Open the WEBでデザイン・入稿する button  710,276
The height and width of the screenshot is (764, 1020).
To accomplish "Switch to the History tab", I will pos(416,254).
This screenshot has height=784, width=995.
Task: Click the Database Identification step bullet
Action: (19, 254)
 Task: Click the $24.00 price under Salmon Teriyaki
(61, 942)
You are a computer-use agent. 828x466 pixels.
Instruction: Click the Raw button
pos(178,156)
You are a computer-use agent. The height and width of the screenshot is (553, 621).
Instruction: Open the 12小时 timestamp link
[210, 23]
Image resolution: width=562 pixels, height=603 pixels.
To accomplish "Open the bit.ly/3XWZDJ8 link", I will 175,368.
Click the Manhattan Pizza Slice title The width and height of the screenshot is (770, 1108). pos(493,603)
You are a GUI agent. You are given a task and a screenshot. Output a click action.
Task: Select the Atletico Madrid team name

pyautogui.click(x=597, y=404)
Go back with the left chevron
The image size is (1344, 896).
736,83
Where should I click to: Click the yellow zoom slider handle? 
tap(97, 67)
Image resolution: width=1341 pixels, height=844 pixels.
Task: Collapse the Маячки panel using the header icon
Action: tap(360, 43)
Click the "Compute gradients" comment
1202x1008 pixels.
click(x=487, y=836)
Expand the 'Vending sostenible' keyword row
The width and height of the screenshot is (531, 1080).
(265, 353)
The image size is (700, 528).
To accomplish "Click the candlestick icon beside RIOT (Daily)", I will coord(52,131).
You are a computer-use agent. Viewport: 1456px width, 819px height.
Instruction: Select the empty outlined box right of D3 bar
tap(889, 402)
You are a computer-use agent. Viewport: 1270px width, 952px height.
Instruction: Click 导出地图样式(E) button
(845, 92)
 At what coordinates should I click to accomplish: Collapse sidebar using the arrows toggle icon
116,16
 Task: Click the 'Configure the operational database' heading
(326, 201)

• ASSIGNED TASK:
Your task is to reproduce exactly the lines that begin with the one containing "At what coordinates" and continue to the end of the data, both ends included.

• RESULT FOR THIS EXERCISE:
 At what coordinates should I click to accomplish: Collapse sidebar using the arrows toggle icon
116,16
 Task: Click the 'Configure the operational database' heading
(326, 201)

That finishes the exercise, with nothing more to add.